## WHAT TO DO:
Report each line in the records below that contains the word "size".

## PROVIDED ENTRIES:

────────

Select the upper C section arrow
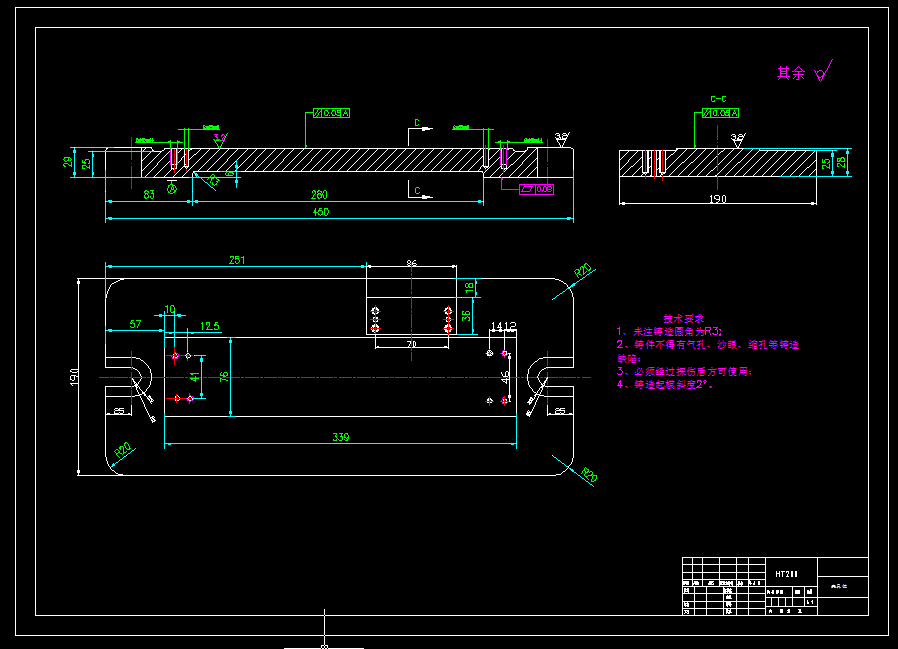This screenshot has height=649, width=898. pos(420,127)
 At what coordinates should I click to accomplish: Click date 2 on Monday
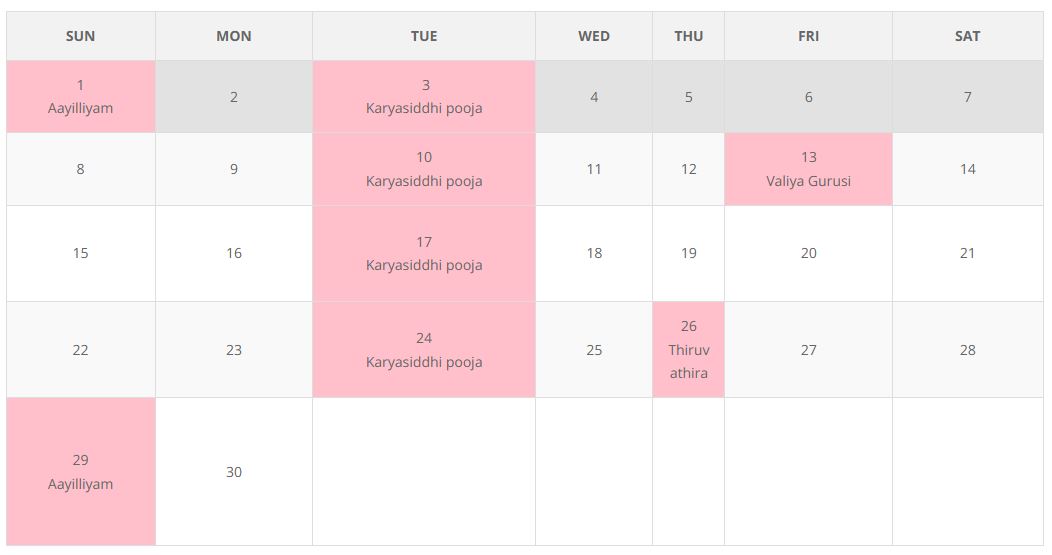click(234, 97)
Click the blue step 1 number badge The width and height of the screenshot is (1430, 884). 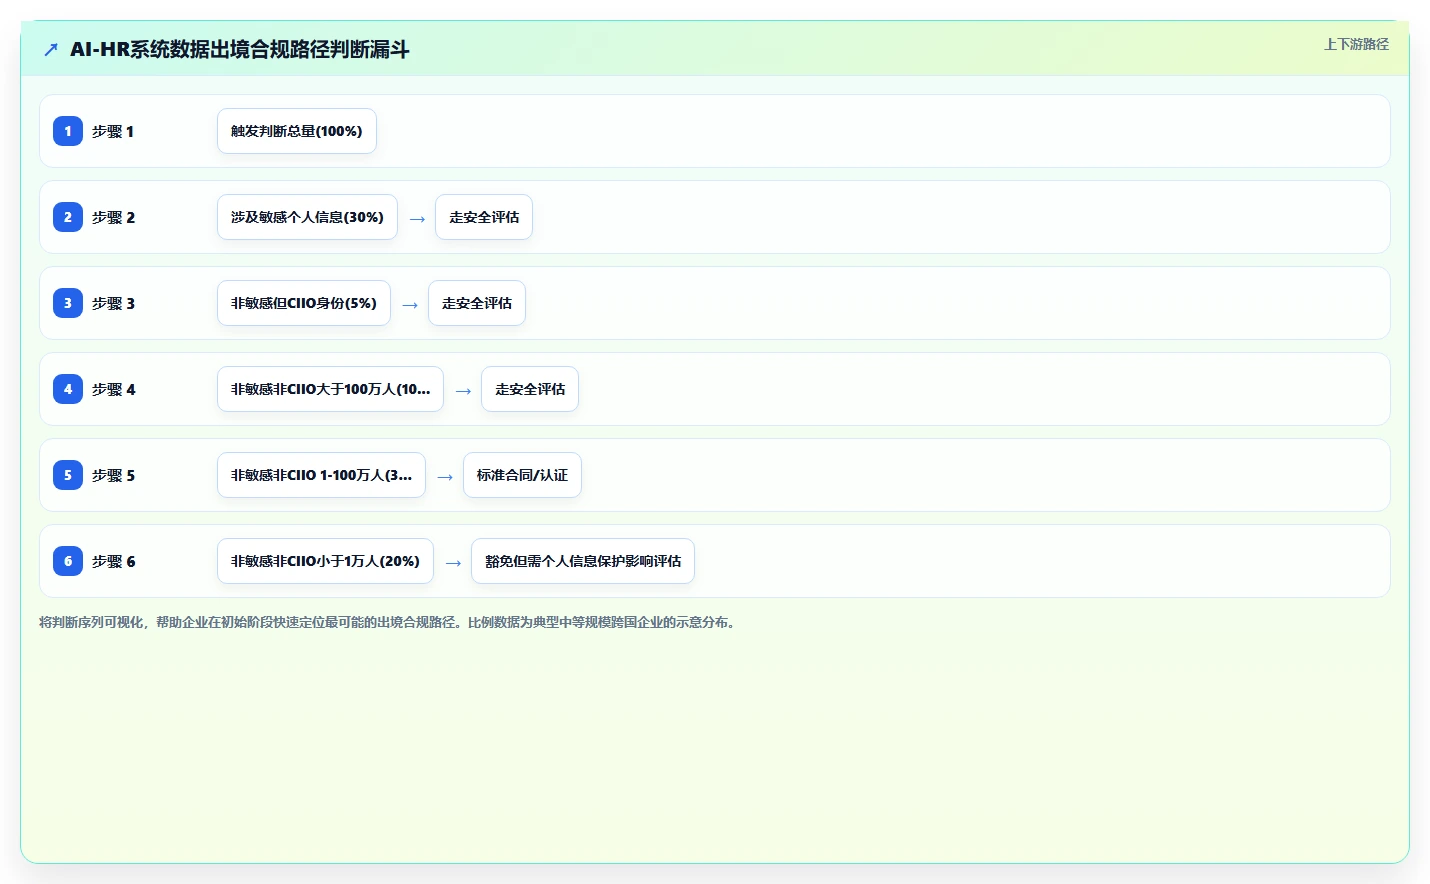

────────

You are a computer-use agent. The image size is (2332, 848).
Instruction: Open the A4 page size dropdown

────────

## TASK SOLUTION:
You are a computer-use agent. The image size is (2332, 848).
Instruction: Open the A4 page size dropdown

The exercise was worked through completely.